On Wed, Oct 02, 2024 at 10:31:25PM -0400, Steven Rostedt wrote: > +++ b/kernel/unwind/user.c > @@ -177,7 +181,8 @@ int unwind_user_deferred(struct unwind_callback *callback, u64 *ctx_cookie) > > cookie = __this_cpu_read(ctx_ctr); > cookie &= ((1UL << 48) - 1); > - cookie |= ((cpu << 48) + 1); > + cookie |= cpu << 48; > + cookie++; > __this_cpu_write(ctx_ctr, cookie); > > current->unwind_ctx_cookie = cookie; > > As the cookie never got incremented. Ha, that might help ;-) > That was just one issue. Things are still not working but I'll debug the > rest later.
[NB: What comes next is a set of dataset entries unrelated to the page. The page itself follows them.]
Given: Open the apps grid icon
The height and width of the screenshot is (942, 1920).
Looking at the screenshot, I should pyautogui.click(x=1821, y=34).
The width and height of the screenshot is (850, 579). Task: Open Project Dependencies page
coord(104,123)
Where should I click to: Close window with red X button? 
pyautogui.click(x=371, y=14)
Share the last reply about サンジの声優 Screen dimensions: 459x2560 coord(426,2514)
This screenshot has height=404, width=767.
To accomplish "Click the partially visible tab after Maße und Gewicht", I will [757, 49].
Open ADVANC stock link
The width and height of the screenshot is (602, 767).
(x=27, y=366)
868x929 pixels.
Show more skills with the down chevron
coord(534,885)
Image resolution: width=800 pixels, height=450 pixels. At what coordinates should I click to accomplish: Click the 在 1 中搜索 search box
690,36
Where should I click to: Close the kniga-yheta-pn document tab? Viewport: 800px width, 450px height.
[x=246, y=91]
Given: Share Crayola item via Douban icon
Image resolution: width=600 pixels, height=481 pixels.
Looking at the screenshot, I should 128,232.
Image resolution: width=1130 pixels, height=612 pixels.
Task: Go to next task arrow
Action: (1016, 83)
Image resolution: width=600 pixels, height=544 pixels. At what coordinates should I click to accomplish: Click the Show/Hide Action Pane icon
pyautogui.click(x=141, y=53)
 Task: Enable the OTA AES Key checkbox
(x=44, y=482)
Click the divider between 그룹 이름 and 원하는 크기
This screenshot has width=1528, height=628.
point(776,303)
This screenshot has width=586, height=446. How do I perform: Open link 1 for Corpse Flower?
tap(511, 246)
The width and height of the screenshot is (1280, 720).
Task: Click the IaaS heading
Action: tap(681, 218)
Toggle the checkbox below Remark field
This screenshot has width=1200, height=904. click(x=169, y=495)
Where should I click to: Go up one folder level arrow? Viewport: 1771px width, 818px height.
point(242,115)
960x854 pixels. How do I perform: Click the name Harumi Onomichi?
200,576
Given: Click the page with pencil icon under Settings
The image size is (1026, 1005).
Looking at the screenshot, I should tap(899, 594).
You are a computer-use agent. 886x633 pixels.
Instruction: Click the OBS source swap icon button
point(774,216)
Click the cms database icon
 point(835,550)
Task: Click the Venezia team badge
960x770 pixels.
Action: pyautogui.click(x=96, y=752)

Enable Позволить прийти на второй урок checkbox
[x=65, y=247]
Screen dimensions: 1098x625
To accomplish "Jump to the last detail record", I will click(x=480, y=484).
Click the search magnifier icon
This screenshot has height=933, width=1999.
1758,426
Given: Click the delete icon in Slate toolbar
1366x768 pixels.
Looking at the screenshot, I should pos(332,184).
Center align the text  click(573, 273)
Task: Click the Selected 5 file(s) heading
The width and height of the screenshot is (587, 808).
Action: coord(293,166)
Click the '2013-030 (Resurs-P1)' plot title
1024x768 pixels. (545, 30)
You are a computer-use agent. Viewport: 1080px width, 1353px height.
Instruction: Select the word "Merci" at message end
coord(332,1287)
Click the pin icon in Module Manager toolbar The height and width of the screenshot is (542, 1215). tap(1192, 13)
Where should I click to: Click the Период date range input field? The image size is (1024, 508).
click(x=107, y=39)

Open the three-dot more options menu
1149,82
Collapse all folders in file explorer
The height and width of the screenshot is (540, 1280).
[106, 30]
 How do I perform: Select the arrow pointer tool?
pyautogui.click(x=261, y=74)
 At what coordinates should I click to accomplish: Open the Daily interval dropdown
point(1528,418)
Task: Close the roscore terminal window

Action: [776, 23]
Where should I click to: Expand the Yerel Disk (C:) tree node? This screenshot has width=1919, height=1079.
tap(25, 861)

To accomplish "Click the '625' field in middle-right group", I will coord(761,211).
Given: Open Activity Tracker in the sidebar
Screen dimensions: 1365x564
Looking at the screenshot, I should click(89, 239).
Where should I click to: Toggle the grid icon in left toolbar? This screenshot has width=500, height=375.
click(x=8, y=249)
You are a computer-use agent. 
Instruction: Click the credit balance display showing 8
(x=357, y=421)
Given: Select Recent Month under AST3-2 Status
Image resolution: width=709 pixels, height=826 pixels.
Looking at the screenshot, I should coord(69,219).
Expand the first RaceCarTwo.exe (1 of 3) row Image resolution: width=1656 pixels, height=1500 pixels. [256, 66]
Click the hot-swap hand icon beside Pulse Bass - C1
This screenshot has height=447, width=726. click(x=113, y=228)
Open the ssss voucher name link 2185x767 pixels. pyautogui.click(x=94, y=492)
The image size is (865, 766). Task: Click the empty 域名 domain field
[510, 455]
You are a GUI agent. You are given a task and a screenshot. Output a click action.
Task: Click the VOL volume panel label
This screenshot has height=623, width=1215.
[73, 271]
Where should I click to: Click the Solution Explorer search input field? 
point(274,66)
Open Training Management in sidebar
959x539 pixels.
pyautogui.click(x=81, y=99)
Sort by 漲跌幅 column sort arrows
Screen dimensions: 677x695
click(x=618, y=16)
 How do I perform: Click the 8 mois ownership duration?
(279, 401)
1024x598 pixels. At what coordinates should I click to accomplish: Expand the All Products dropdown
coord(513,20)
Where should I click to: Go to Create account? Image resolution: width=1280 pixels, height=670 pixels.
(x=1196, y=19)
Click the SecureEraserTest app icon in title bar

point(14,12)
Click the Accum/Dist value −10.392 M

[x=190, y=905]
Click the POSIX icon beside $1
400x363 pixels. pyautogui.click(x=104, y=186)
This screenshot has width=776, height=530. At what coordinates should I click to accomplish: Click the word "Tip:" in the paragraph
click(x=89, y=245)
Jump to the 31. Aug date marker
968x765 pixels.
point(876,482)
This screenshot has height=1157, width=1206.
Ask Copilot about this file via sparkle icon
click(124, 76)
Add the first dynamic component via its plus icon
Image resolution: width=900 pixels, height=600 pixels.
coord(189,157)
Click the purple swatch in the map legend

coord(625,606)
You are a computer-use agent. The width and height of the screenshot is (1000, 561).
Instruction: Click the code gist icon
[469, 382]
If you don't want to run on the bleeding edge, I'll be testing it soon myself once I get the coding done for my v3. -- Josh
On Wed, 2 Oct 2024 19:37:02 -0700 Josh Poimboeuf <jpoimboe@kernel.org> wrote: > > That was just one issue. Things are still not working but I'll debug the > > rest later. > > If you don't want to run on the bleeding edge, I'll be testing it soon > myself once I get the coding done for my v3. Yeah, I'll wait for that. I have some code working for ftrace on top of this, but I also promised Mathieu I would start looking at his faultable trace points, so I should do that before working more on sframe. -- Steve
On Mon, Sep 16, 2024 at 05:39:53PM +0200, Josh Poimboeuf wrote: > The cookie is incremented once per entry from userspace, when needed. > > It's a unique id used by the tracers which is emitted with both kernel > and user stacktrace samples so the userspace tool can stitch them back > together. Even if you have multiple tracers triggering at the same time > they can all share a single user trace. But perf don't need this at all, right? It knows that the next deferred trace for that tid will be the one. > > This scheme seems unsound > > pin yourself on CPU0 and trigger 1<<48 unwinds while keeping CPU1 idle. > > Hm??? The point being that it is possible to wrap one CPU into the id space of another CPU. It is not trivial, but someone who wants to can make it happen. Combined I don't see the need to force this into this scheme, carry an opaque (void*) pointer and let the user do whatever it wants, perf for instance can pass NULL and not do anything like this.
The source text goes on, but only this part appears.